Personalized diet study of dietary advanced glycation end products (AGEs) and fatty acid desaturase 2 (FADS(2)) genotypes in obesity

Obesity prevalence have tripled in the past decades. It is logical to consider new approaches to halt its prevalence. In this concept, considering the effect of interaction between fatty acid desaturase 2 (FADS(2)) gene variants and dietary advanced glycation end products (AGEs) on obesity-related characteristics seems to be challenging. The present cross-sectional study conducted among 347 obese individuals. A validated semi-quantitative 147-item food frequency questionnaire (FFQ) was used to estimate dietary intakes and American multiethnic database was used to calculate AGEs content of food items which were not available in Iranian Food Composition Table (FCT). FADS(2) gene variants were determined according to Polymerase chain reaction-restriction fragment length polymorphism (PCR-RFLP). Analysis of covariance (ANCOVA) was used to evaluate the modifier effect of FADS(2) gene-dietary AGEs on biochemical values. Based on our findings, no significant differences was reported in term of biochemical variables between AGEs tertiles.
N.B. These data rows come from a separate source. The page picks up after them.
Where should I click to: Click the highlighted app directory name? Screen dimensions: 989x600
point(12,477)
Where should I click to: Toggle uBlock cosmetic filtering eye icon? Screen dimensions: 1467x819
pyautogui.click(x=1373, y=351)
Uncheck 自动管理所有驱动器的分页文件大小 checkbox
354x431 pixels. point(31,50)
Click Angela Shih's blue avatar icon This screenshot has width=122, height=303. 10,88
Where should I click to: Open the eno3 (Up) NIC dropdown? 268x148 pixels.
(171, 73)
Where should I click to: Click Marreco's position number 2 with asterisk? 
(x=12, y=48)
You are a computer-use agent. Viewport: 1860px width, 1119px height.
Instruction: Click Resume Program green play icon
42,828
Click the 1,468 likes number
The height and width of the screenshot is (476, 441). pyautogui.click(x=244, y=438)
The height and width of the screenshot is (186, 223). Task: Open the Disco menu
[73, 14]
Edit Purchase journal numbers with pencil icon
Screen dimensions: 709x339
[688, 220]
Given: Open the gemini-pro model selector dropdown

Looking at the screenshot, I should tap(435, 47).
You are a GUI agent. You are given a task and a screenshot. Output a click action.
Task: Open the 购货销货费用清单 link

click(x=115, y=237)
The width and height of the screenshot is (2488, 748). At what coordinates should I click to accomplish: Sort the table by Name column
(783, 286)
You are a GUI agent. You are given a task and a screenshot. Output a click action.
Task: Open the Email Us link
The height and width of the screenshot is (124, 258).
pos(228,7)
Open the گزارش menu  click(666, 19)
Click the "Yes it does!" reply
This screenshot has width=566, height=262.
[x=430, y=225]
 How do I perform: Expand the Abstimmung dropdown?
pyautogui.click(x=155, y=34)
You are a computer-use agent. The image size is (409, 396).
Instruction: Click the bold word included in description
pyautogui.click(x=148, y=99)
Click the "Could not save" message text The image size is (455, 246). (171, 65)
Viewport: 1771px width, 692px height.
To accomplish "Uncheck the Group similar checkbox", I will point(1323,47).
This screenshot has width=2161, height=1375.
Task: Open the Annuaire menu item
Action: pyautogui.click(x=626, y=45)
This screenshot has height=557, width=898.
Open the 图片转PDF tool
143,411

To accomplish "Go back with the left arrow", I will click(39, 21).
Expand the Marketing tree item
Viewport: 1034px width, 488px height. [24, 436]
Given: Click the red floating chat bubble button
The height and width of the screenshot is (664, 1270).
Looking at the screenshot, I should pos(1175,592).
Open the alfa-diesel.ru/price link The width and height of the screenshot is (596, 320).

In contrast, percent of macronutrients (carbohydrate, protein and fat) of total calorie intake, amount of daily intake of fiber and meat groups showed a significant differences among AGEs tertiles. Furthermore, statistical assays clarified the modifier effects of FADS(2) gene-AGEs on weight (P(interaction) = 0.04), fat mass (P(interaction) = 0.03), waist circumference (P(interaction) = 0.008) and cholesterol (P(interaction) = 0.04) level. Accordingly, higher consumption of protein or fat based foods constitute high amount of AGEs and heterozygote genotype for FADS(2) tended to show lower level of AGEs content. These findings address further investigation to develop new approaches for nutritional interventions.